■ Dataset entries
————

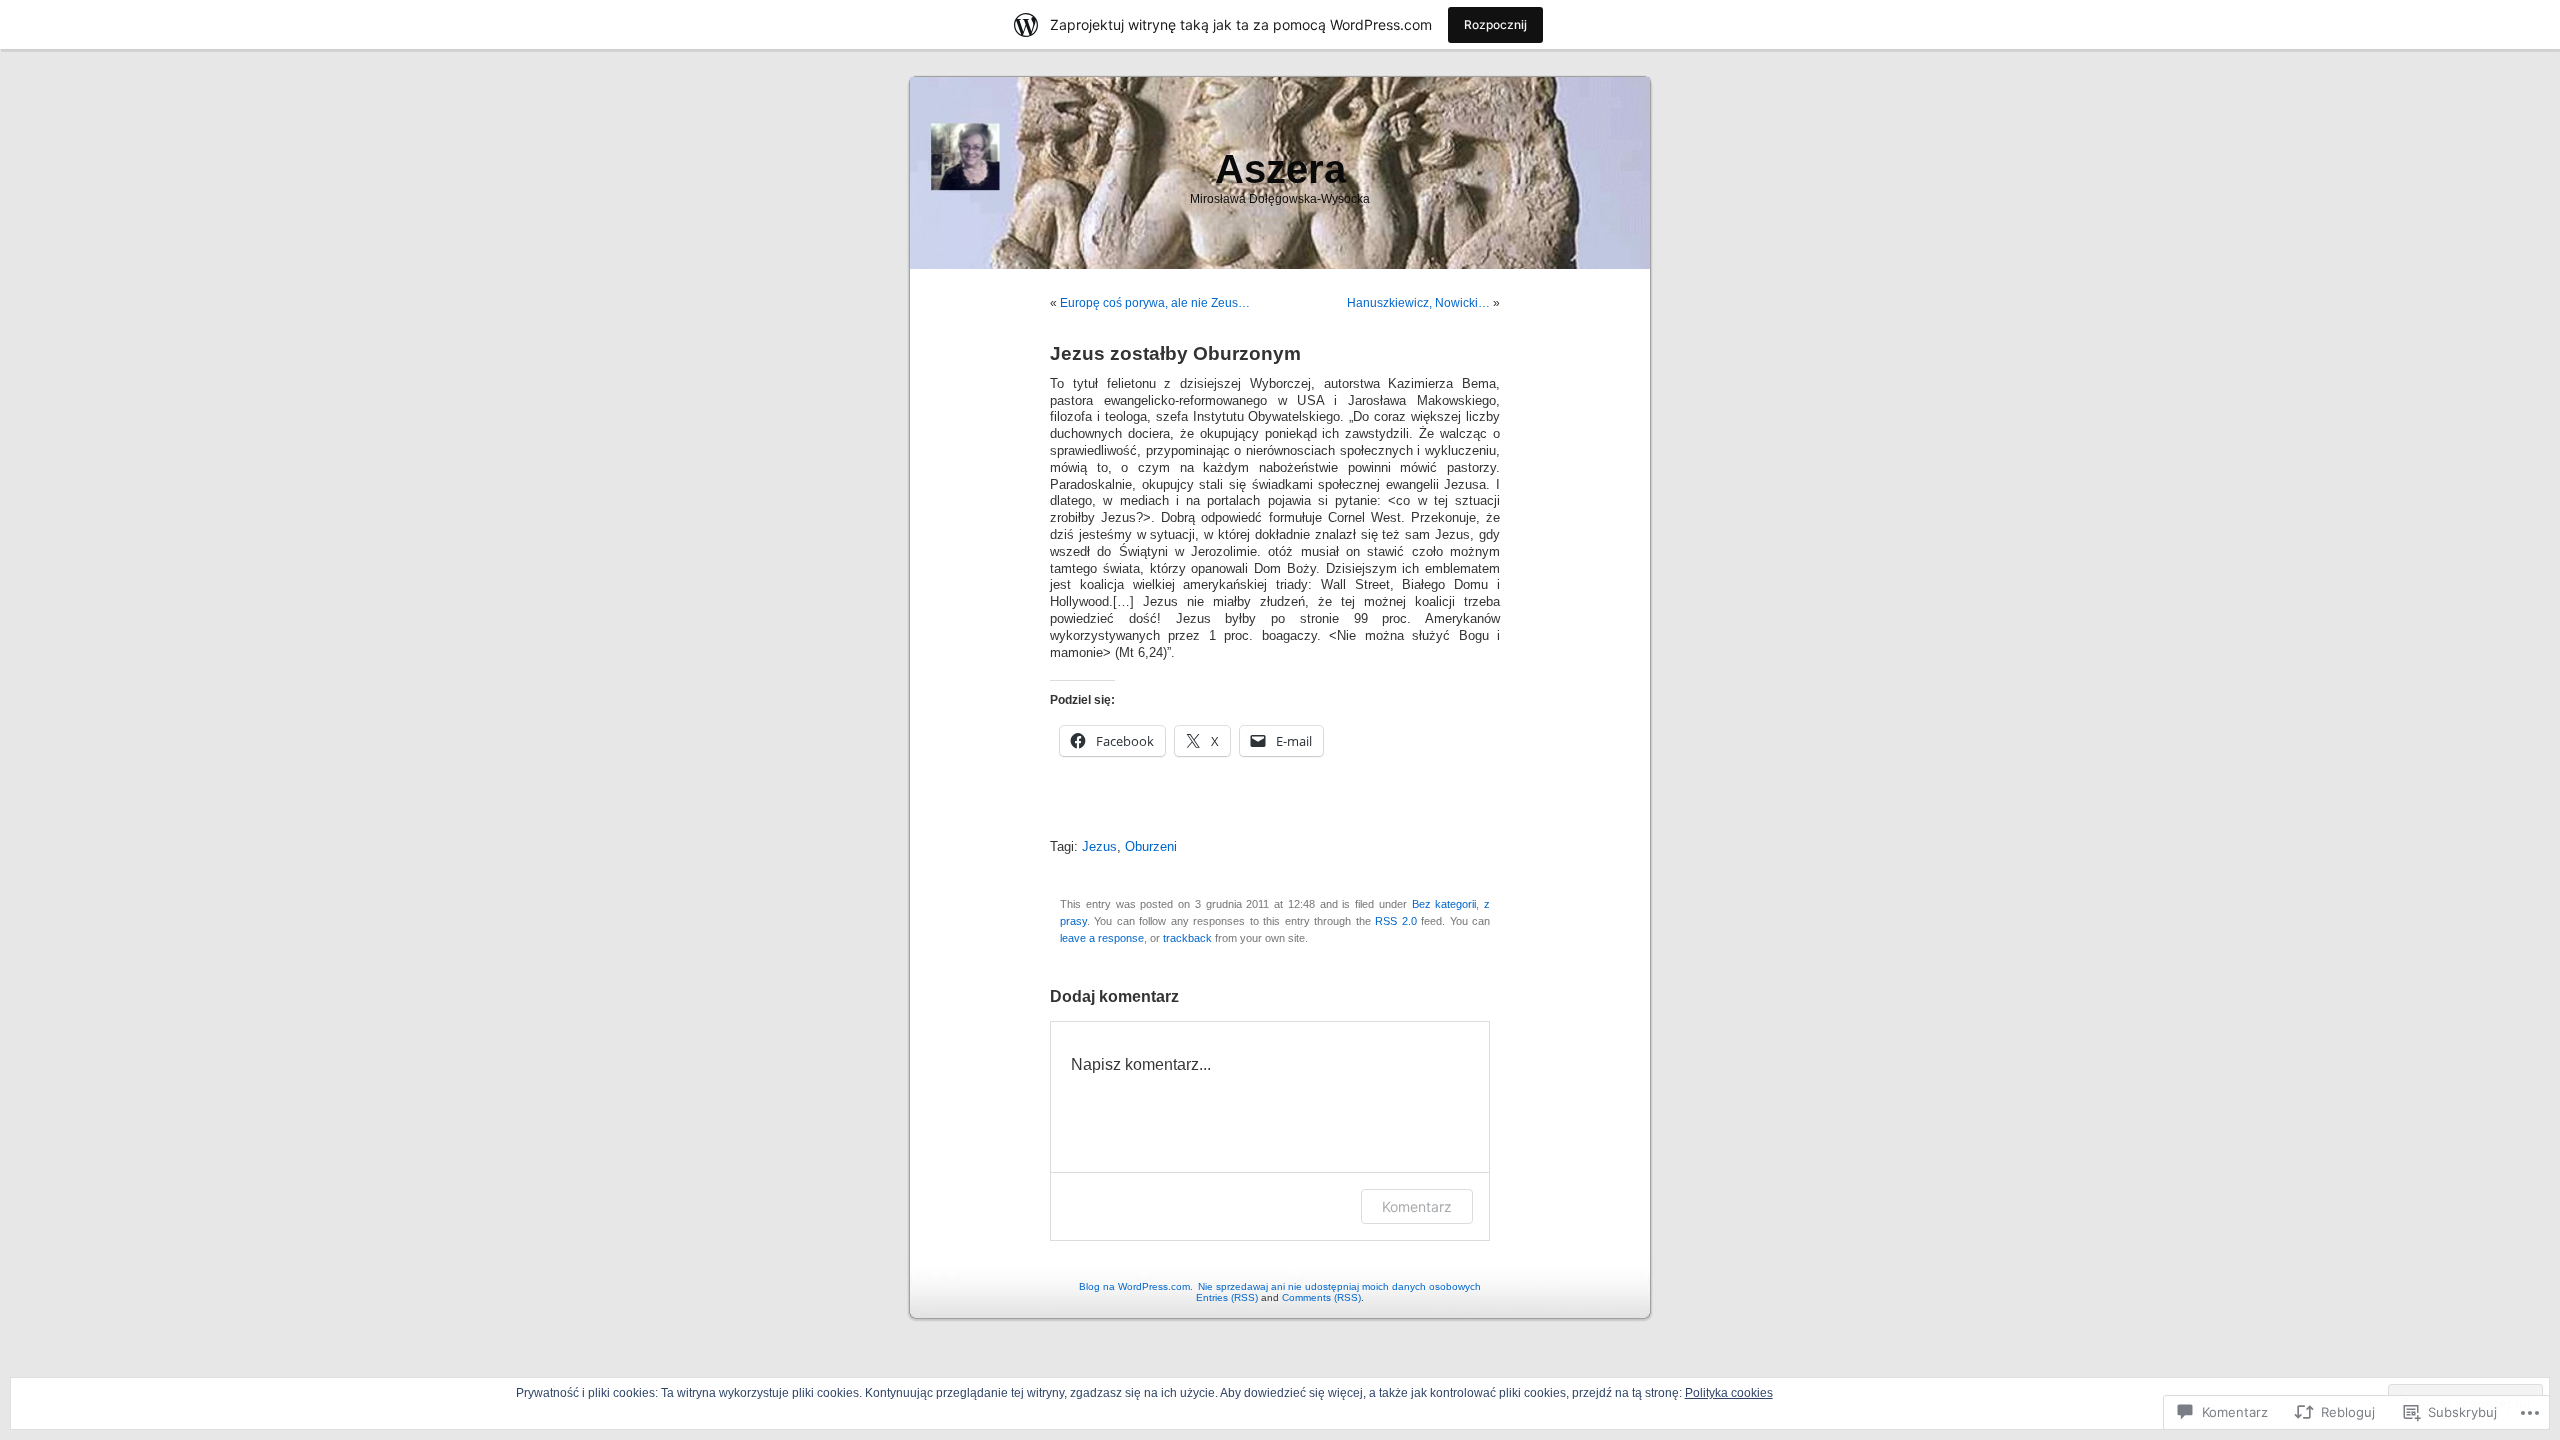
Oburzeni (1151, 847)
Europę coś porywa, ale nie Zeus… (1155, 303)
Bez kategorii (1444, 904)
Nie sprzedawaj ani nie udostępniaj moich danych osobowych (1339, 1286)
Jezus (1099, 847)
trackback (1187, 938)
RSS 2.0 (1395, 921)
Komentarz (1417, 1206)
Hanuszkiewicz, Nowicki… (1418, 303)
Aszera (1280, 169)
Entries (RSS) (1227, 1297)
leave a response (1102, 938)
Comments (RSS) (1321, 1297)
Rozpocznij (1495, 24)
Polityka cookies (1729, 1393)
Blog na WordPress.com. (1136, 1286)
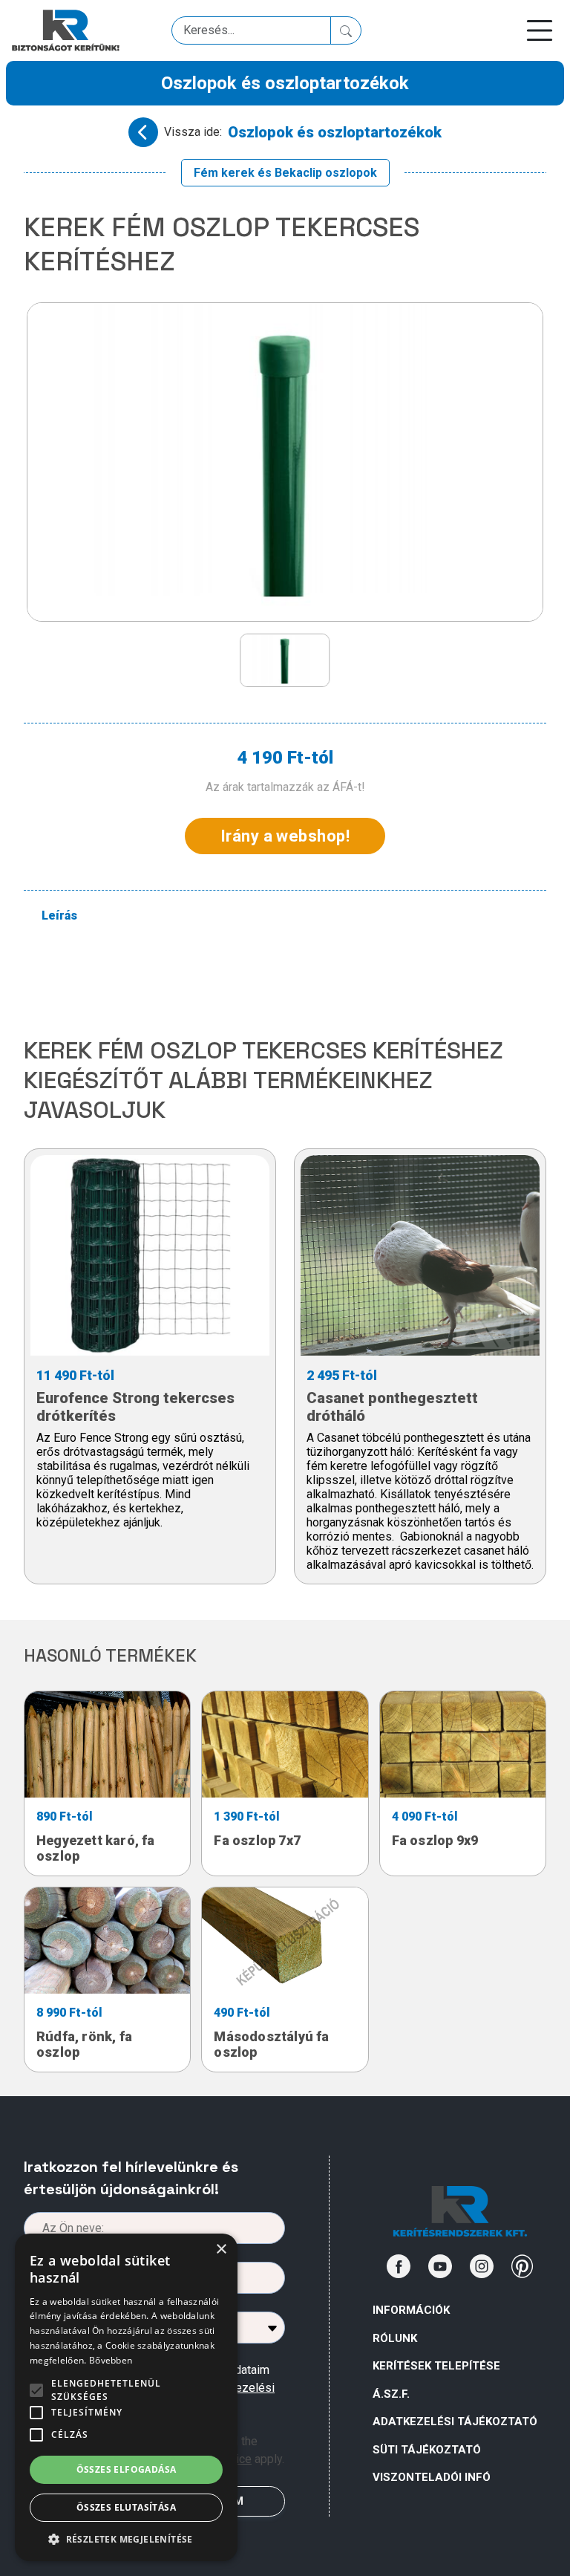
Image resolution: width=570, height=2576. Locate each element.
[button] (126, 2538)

————

■ Exercise
A verbatim copy of the data, with all pictures omitted, is the required output.

■ Output of the exercise
Oburzeni (1151, 847)
Europę coś porywa, ale nie Zeus… (1155, 303)
Bez kategorii (1444, 904)
Nie sprzedawaj ani nie udostępniaj moich danych osobowych (1339, 1286)
Jezus (1099, 847)
trackback (1187, 938)
RSS 2.0 (1395, 921)
Komentarz (1417, 1206)
Hanuszkiewicz, Nowicki… (1418, 303)
Aszera (1280, 169)
Entries (RSS) (1227, 1297)
leave a response (1102, 938)
Comments (RSS) (1321, 1297)
Rozpocznij (1495, 24)
Polityka cookies (1729, 1393)
Blog na WordPress.com. (1136, 1286)
Image resolution: width=570, height=2576. Locate each element.
[button] (126, 2538)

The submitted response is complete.